15 stycznia 2019

Od Hairraya CD. Yuki

No nie powiem, to było dość ciekawe. Trochę trudno było mi powstrzymać się w tej sytuacji od śmiechu, ale jakoś dałem radę.

- Żyjesz? - zapytałem nadal lekko roznawiony. - Jak na medyka to ty strasznie delikatna jesteś. - stwierdziłem żartem, po czym sprawdziłem czy aby napewno nie uszkodziła się gdzieś fiolka, a w tym czasie Yuki chyba starała się dojść do siebie.

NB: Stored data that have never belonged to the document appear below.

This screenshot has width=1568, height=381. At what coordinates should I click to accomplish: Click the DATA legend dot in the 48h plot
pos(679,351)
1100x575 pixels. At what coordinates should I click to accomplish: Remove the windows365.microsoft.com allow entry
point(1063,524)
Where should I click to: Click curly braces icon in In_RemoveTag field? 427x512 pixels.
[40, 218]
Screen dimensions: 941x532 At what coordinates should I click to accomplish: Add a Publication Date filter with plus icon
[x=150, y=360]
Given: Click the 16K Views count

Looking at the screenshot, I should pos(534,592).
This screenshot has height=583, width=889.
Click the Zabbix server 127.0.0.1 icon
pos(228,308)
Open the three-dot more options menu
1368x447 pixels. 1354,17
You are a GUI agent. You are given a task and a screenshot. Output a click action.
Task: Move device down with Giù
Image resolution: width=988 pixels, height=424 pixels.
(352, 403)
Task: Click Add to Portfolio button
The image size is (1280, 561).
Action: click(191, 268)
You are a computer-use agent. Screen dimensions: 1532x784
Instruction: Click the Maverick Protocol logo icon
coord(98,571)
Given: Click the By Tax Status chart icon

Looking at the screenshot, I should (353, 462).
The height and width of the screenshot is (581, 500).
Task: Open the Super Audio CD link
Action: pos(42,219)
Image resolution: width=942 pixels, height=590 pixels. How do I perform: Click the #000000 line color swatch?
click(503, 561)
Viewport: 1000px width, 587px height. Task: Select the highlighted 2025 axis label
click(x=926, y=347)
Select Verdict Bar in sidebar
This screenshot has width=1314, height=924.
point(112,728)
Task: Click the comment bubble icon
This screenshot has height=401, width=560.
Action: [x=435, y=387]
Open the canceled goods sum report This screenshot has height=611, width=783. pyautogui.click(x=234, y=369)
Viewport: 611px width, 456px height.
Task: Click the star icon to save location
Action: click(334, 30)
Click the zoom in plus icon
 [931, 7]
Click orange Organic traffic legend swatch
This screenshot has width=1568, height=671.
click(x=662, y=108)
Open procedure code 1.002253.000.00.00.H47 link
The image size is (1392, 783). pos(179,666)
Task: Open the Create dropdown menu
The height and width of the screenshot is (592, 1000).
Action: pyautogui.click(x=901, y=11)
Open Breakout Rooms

- Tak, zdziwiłam się trochę po prostu, normalnie tak nie reaguje. - stwierdziła, chyba było jej trochę głupio bo siedziała cicho, znowu. W sumie to jakoś bardzo mnie taka reakcja nie dziwi, te oparzenia nie wyglądają najleoiej nawet po tak długim czasie.

- Skoro wiadomo jaki to jad, to czy jest na niego antidotum? - zapytała w końcu starając się zmienić temat.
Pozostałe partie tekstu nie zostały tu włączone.